──────── Source data
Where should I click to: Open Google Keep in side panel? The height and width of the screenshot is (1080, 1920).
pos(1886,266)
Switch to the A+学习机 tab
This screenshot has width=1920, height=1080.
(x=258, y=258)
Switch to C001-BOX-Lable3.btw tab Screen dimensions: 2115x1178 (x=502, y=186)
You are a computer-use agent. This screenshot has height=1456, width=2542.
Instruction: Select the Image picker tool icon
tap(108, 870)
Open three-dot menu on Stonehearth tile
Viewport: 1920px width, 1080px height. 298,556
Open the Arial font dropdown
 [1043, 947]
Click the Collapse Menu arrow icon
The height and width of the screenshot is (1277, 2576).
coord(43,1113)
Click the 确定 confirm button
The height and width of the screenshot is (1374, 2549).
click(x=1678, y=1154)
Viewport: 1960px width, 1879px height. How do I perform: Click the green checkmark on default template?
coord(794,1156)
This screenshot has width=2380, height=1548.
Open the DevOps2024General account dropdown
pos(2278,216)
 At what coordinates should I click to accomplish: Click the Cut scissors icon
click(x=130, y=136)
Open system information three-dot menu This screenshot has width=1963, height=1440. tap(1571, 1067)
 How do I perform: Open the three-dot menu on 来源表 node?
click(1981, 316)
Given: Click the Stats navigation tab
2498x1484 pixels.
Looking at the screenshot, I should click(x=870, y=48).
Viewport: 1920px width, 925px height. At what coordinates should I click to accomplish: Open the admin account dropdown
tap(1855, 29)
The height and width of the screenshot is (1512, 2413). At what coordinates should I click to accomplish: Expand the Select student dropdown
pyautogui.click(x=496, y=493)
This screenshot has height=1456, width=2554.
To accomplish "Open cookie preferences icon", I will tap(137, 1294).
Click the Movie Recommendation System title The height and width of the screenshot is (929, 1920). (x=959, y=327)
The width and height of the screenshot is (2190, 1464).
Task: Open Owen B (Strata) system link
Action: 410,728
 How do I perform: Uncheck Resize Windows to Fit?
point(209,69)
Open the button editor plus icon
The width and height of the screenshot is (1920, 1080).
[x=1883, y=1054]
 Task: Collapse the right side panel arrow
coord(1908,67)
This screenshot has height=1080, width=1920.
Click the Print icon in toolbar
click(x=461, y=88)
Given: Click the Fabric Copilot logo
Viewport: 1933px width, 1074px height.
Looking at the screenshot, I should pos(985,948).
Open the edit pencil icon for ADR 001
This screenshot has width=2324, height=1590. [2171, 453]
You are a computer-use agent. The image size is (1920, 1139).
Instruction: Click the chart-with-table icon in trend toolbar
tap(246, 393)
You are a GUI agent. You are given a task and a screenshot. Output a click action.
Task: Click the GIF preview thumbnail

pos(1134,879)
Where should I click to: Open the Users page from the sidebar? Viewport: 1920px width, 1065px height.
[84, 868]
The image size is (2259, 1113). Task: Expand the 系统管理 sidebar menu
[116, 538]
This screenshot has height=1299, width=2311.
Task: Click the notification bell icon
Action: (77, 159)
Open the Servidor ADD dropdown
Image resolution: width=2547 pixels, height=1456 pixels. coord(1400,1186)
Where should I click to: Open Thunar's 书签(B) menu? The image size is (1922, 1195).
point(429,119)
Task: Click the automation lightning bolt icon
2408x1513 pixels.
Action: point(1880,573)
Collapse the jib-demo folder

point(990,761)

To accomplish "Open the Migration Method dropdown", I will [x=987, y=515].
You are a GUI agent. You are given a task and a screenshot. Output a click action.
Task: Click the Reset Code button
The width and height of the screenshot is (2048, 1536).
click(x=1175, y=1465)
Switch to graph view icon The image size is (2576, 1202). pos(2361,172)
────────────────
→ **Assignment**
Print again the lines of the entries above that fall between the line holding "The height and width of the screenshot is (1277, 2576)." and the line holding "This screenshot has width=2380, height=1548.", inclusive, exactly as they stand.

→ **Solution to this exercise**
The height and width of the screenshot is (1277, 2576).
coord(43,1113)
Click the 确定 confirm button
The height and width of the screenshot is (1374, 2549).
click(x=1678, y=1154)
Viewport: 1960px width, 1879px height. How do I perform: Click the green checkmark on default template?
coord(794,1156)
This screenshot has width=2380, height=1548.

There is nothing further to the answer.